Reproduce every line in the rows below, including the requests, with -106 added to each coordinate value in the answers, and omit the pictures from the response.

- [Materials provided]:
********************
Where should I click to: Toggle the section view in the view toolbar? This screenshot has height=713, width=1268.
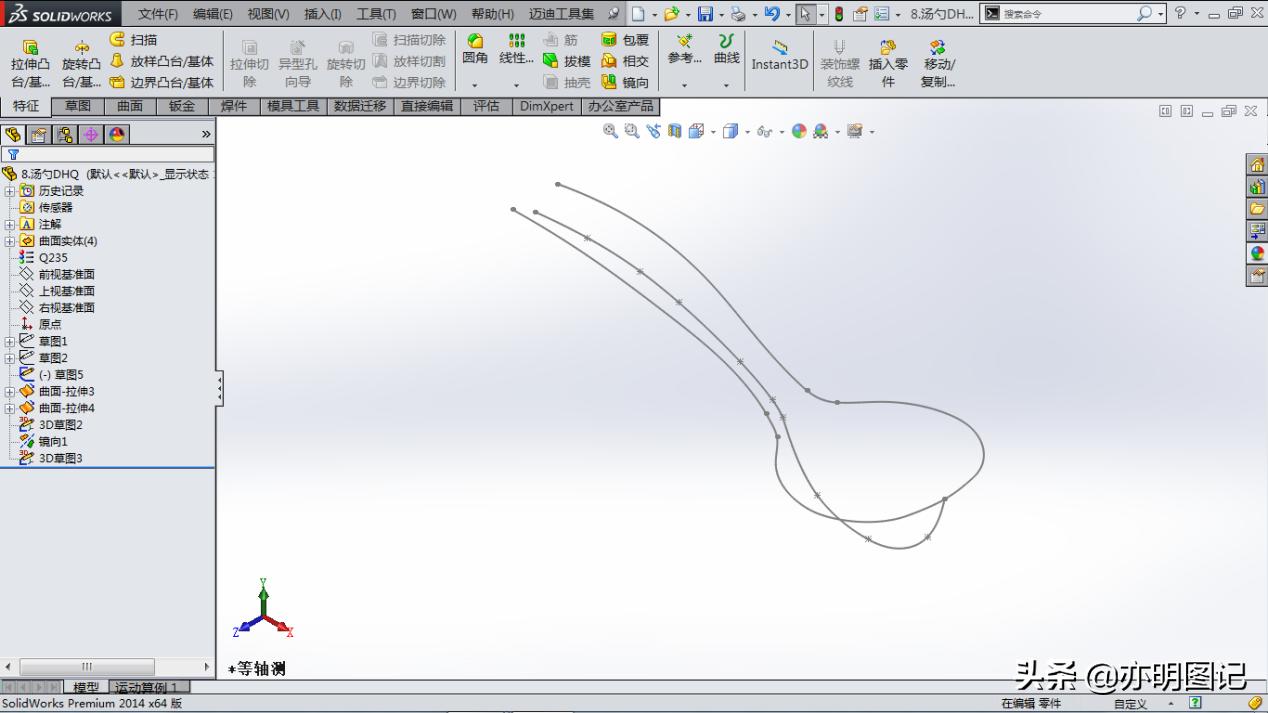tap(675, 131)
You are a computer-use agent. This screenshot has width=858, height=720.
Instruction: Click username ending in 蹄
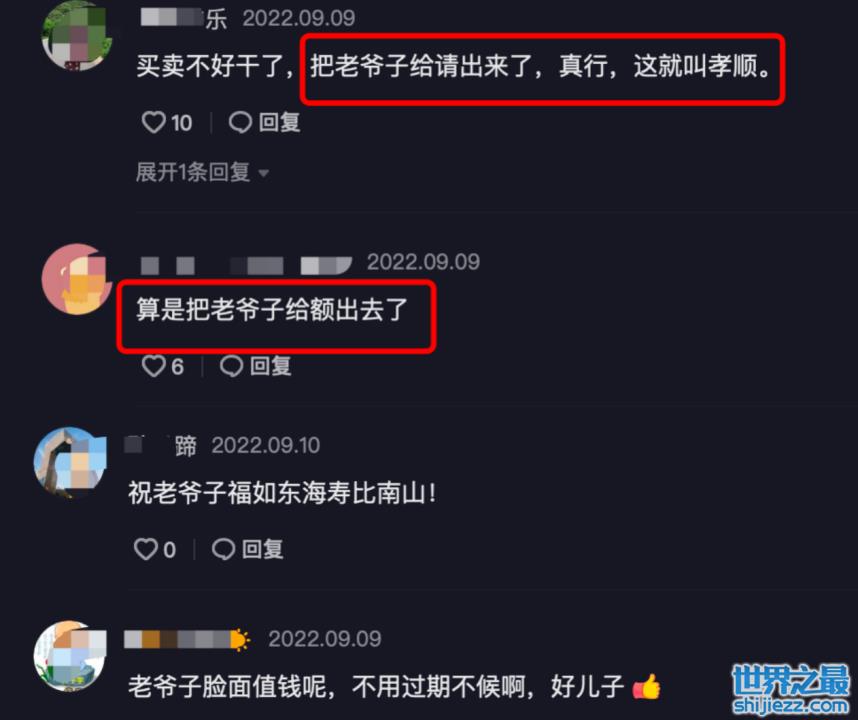point(160,446)
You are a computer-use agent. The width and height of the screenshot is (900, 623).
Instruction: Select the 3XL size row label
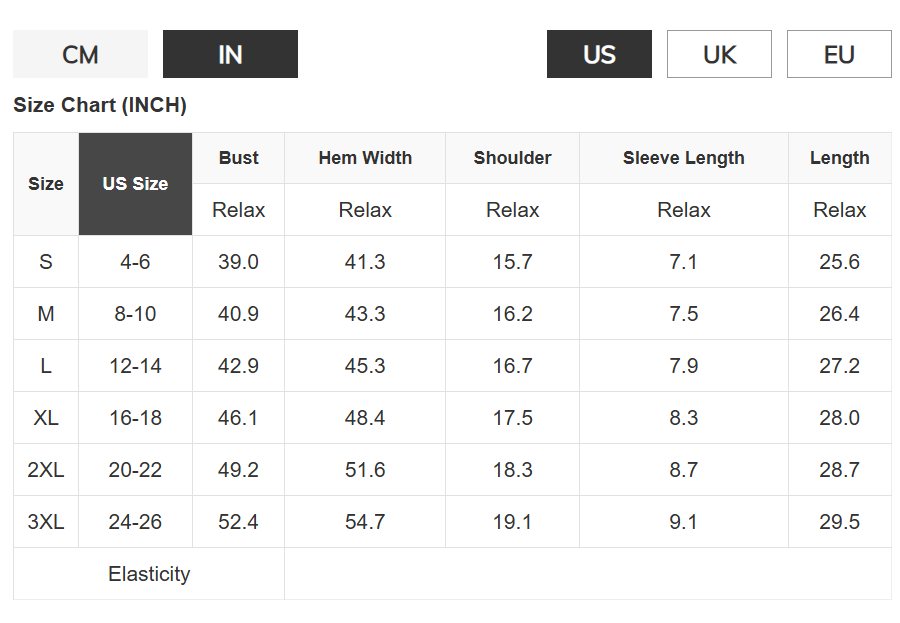pyautogui.click(x=46, y=522)
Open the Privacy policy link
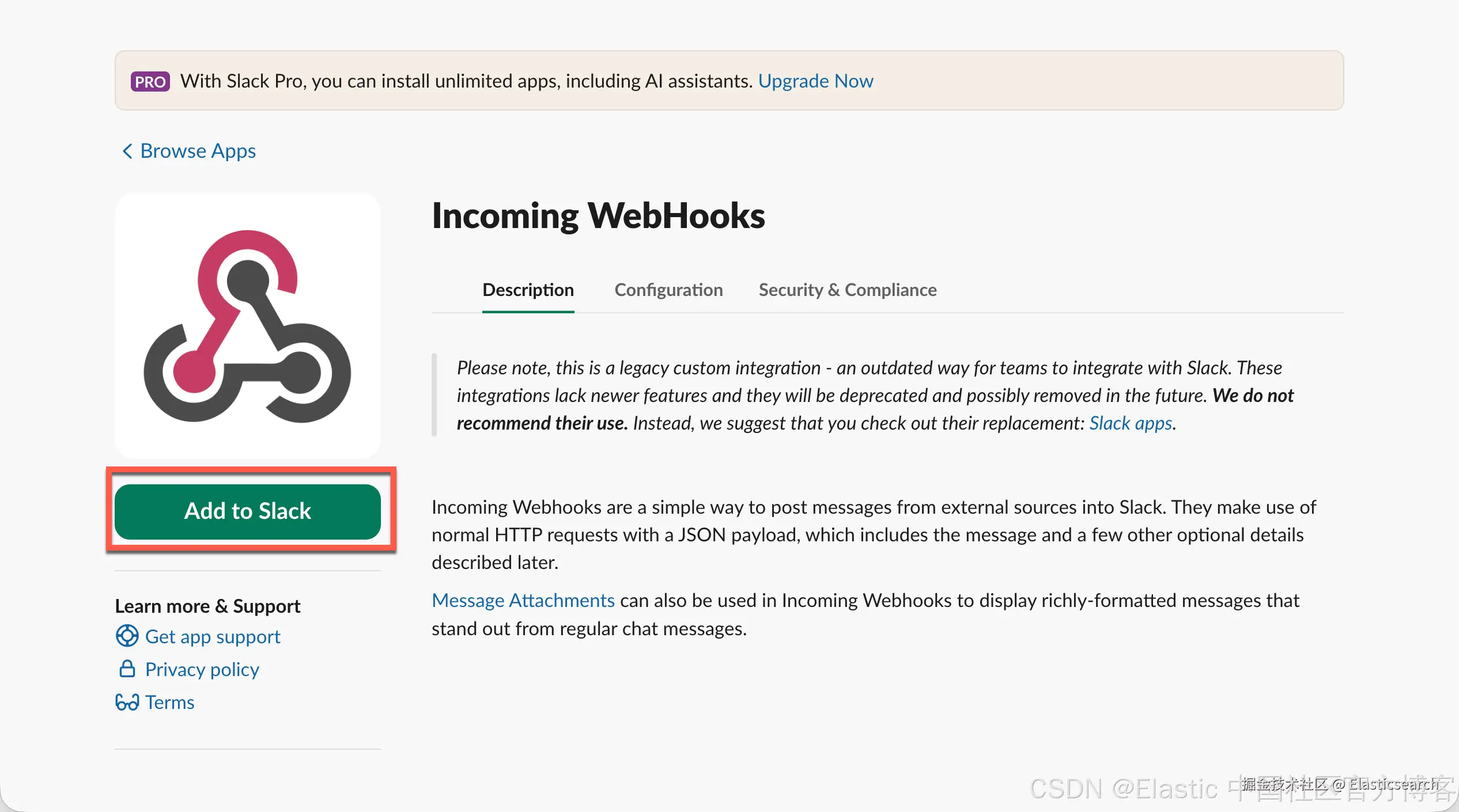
********************
- [Solved problem]:
Where should I click to: Toggle the section view in the view toolbar? This screenshot has height=713, width=1268.
tap(569, 25)
You are a computer-use agent. This screenshot has width=858, height=720.
Instruction: Click username ending in 蹄
point(54,340)
You are a computer-use agent. The width and height of the screenshot is (900, 623).
Instruction: Select the 3XL size row label
pyautogui.click(x=-60, y=416)
Open the Privacy policy link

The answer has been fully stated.